** ENTRIES SHOWN follows **

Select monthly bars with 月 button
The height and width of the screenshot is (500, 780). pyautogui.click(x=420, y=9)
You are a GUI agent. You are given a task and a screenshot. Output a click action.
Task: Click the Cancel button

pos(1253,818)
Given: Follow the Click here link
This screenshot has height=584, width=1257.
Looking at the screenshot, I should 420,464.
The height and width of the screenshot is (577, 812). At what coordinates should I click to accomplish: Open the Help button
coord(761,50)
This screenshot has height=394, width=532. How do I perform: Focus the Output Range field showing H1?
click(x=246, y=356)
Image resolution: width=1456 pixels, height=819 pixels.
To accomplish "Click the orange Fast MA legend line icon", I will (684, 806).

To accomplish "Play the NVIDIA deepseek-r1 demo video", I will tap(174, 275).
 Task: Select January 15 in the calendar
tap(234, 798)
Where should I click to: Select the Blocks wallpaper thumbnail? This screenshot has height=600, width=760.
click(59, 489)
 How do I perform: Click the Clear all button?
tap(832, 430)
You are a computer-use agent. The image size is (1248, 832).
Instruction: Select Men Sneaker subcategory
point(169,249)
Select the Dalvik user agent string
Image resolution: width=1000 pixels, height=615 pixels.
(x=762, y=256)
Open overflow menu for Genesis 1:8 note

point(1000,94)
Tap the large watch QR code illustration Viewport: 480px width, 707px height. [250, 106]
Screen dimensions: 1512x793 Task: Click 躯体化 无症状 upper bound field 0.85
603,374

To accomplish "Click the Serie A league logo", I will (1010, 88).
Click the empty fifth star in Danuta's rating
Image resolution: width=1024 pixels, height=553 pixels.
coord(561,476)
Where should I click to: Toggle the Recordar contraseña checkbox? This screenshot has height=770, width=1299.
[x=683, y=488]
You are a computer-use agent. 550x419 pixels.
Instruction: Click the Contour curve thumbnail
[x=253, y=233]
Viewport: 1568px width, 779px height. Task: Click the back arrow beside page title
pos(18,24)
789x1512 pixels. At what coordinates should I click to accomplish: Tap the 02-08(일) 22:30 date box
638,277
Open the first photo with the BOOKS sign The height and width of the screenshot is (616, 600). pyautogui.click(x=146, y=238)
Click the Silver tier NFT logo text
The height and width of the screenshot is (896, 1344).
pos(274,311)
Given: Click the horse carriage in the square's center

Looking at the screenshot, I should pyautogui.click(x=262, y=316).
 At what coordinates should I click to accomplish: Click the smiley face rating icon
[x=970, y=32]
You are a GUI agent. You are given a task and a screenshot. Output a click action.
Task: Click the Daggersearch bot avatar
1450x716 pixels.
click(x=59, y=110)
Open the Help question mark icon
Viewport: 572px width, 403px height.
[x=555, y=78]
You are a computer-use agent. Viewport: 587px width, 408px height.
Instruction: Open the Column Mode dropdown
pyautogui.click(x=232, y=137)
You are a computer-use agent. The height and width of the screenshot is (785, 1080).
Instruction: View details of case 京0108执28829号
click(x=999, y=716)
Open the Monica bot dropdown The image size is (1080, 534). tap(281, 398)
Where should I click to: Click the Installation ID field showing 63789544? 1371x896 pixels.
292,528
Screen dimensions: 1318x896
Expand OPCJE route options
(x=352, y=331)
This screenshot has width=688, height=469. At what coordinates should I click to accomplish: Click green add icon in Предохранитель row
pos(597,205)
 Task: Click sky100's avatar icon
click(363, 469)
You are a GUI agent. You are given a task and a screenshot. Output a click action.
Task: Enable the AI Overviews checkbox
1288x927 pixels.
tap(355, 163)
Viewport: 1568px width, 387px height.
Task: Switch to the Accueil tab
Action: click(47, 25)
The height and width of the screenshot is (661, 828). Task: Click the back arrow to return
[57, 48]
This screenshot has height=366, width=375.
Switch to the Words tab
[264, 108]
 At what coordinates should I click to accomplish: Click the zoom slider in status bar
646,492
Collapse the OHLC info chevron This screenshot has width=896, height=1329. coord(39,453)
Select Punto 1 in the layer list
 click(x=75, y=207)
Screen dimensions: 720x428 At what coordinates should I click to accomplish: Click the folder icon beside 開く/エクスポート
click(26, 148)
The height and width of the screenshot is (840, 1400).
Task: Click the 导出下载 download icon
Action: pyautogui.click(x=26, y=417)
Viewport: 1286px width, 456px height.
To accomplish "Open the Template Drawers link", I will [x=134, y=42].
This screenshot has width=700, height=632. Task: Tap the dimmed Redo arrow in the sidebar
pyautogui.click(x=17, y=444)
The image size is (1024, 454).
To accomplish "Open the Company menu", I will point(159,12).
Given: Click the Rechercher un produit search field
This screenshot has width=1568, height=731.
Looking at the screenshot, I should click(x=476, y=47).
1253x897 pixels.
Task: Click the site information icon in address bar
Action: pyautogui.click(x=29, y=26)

** End of ENTRIES SHOWN **

Having read the entries above, restate them all word for word.

Select monthly bars with 月 button
The height and width of the screenshot is (500, 780). pyautogui.click(x=420, y=9)
You are a GUI agent. You are given a task and a screenshot. Output a click action.
Task: Click the Cancel button

pos(1253,818)
Given: Follow the Click here link
This screenshot has height=584, width=1257.
Looking at the screenshot, I should 420,464.
The height and width of the screenshot is (577, 812). At what coordinates should I click to accomplish: Open the Help button
coord(761,50)
This screenshot has height=394, width=532. How do I perform: Focus the Output Range field showing H1?
click(x=246, y=356)
Image resolution: width=1456 pixels, height=819 pixels.
To accomplish "Click the orange Fast MA legend line icon", I will (684, 806).

To accomplish "Play the NVIDIA deepseek-r1 demo video", I will tap(174, 275).
 Task: Select January 15 in the calendar
tap(234, 798)
Where should I click to: Select the Blocks wallpaper thumbnail? This screenshot has height=600, width=760.
click(59, 489)
 How do I perform: Click the Clear all button?
tap(832, 430)
You are a computer-use agent. The image size is (1248, 832).
Instruction: Select Men Sneaker subcategory
point(169,249)
Select the Dalvik user agent string
Image resolution: width=1000 pixels, height=615 pixels.
(x=762, y=256)
Open overflow menu for Genesis 1:8 note

point(1000,94)
Tap the large watch QR code illustration Viewport: 480px width, 707px height. [250, 106]
Screen dimensions: 1512x793 Task: Click 躯体化 无症状 upper bound field 0.85
603,374

To accomplish "Click the Serie A league logo", I will (1010, 88).
Click the empty fifth star in Danuta's rating
Image resolution: width=1024 pixels, height=553 pixels.
coord(561,476)
Where should I click to: Toggle the Recordar contraseña checkbox? This screenshot has height=770, width=1299.
[x=683, y=488]
You are a computer-use agent. 550x419 pixels.
Instruction: Click the Contour curve thumbnail
[x=253, y=233]
Viewport: 1568px width, 779px height. Task: Click the back arrow beside page title
pos(18,24)
789x1512 pixels. At what coordinates should I click to accomplish: Tap the 02-08(일) 22:30 date box
638,277
Open the first photo with the BOOKS sign The height and width of the screenshot is (616, 600). pyautogui.click(x=146, y=238)
Click the Silver tier NFT logo text
The height and width of the screenshot is (896, 1344).
pos(274,311)
Given: Click the horse carriage in the square's center

Looking at the screenshot, I should pyautogui.click(x=262, y=316).
 At what coordinates should I click to accomplish: Click the smiley face rating icon
[x=970, y=32]
You are a GUI agent. You are given a task and a screenshot. Output a click action.
Task: Click the Daggersearch bot avatar
1450x716 pixels.
click(x=59, y=110)
Open the Help question mark icon
Viewport: 572px width, 403px height.
[x=555, y=78]
You are a computer-use agent. Viewport: 587px width, 408px height.
Instruction: Open the Column Mode dropdown
pyautogui.click(x=232, y=137)
You are a computer-use agent. The height and width of the screenshot is (785, 1080).
Instruction: View details of case 京0108执28829号
click(x=999, y=716)
Open the Monica bot dropdown The image size is (1080, 534). tap(281, 398)
Where should I click to: Click the Installation ID field showing 63789544? 1371x896 pixels.
292,528
Screen dimensions: 1318x896
Expand OPCJE route options
(x=352, y=331)
This screenshot has width=688, height=469. At what coordinates should I click to accomplish: Click green add icon in Предохранитель row
pos(597,205)
 Task: Click sky100's avatar icon
click(363, 469)
You are a GUI agent. You are given a task and a screenshot. Output a click action.
Task: Enable the AI Overviews checkbox
1288x927 pixels.
tap(355, 163)
Viewport: 1568px width, 387px height.
Task: Switch to the Accueil tab
Action: click(47, 25)
The height and width of the screenshot is (661, 828). Task: Click the back arrow to return
[57, 48]
This screenshot has height=366, width=375.
Switch to the Words tab
[264, 108]
 At what coordinates should I click to accomplish: Click the zoom slider in status bar
646,492
Collapse the OHLC info chevron This screenshot has width=896, height=1329. coord(39,453)
Select Punto 1 in the layer list
 click(x=75, y=207)
Screen dimensions: 720x428 At what coordinates should I click to accomplish: Click the folder icon beside 開く/エクスポート
click(26, 148)
The height and width of the screenshot is (840, 1400).
Task: Click the 导出下载 download icon
Action: pyautogui.click(x=26, y=417)
Viewport: 1286px width, 456px height.
To accomplish "Open the Template Drawers link", I will [x=134, y=42].
This screenshot has width=700, height=632. Task: Tap the dimmed Redo arrow in the sidebar
pyautogui.click(x=17, y=444)
The image size is (1024, 454).
To accomplish "Open the Company menu", I will point(159,12).
Given: Click the Rechercher un produit search field
This screenshot has width=1568, height=731.
Looking at the screenshot, I should click(x=476, y=47).
1253x897 pixels.
Task: Click the site information icon in address bar
Action: pyautogui.click(x=29, y=26)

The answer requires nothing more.